--- Dataset content ---

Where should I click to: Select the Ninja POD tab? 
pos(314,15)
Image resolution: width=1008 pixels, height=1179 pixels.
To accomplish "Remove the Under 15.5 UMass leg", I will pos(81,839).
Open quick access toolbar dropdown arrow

---
--- Dataset content ---

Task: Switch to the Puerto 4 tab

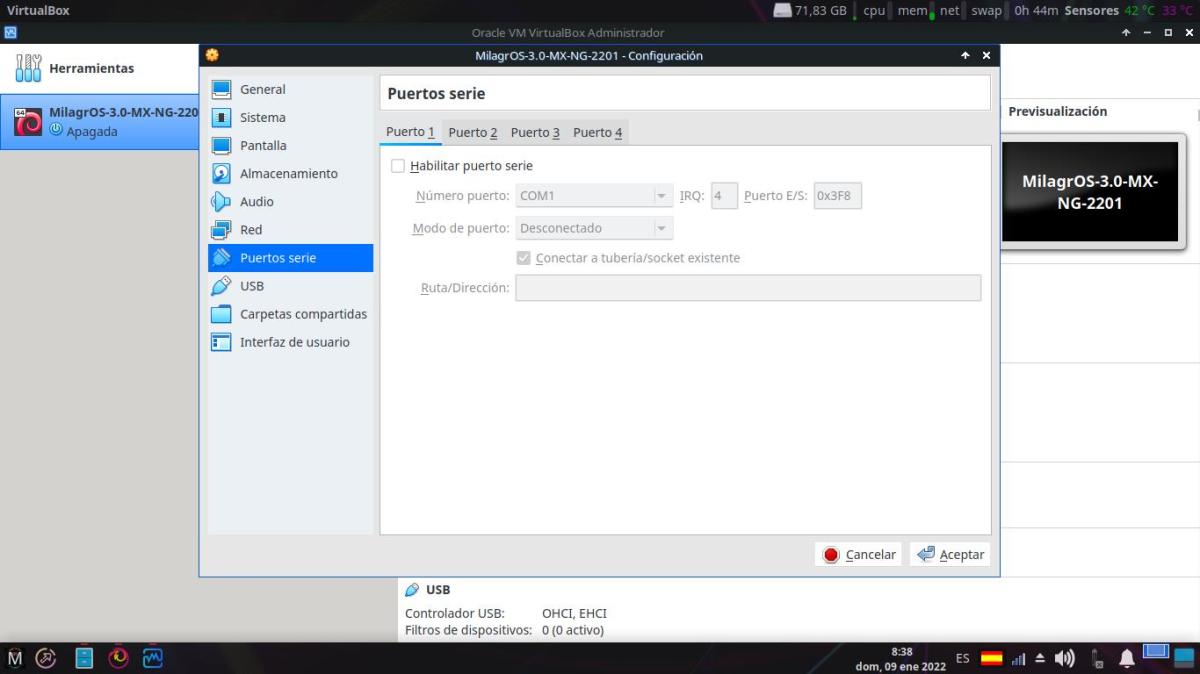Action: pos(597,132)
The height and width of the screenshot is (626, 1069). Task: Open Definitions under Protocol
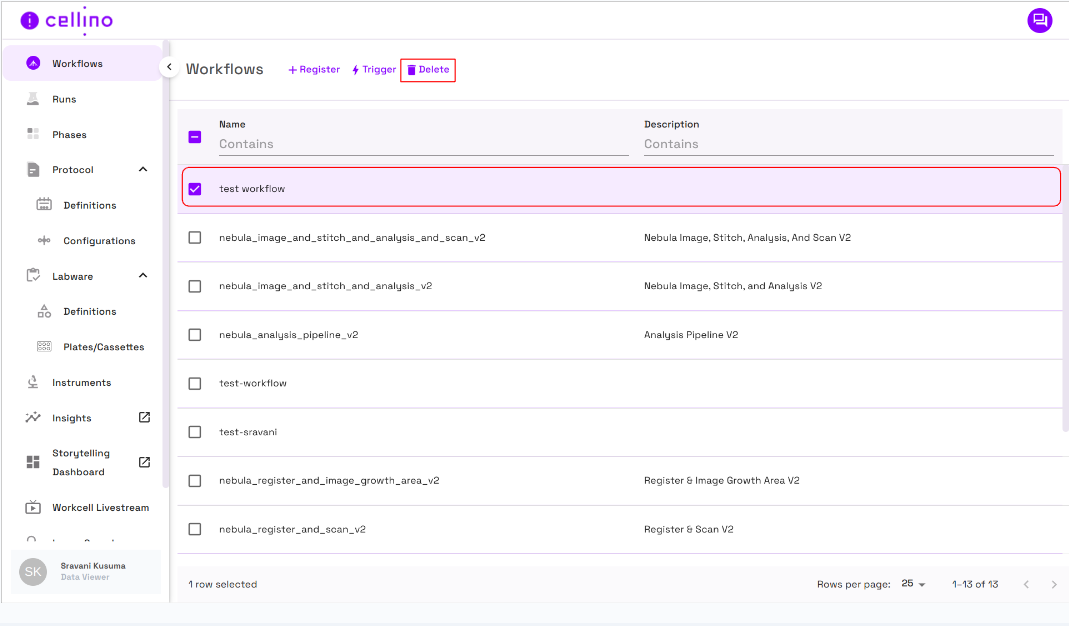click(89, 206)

---

**Exercise brief**
All that is wanted is a faithful reproduction of the line above with "Image resolution: width=1008", the line with "Open quick access toolbar dropdown arrow", and every line in between.

**Your solution**
Image resolution: width=1008 pixels, height=1179 pixels.
To accomplish "Remove the Under 15.5 UMass leg", I will pos(81,839).
Open quick access toolbar dropdown arrow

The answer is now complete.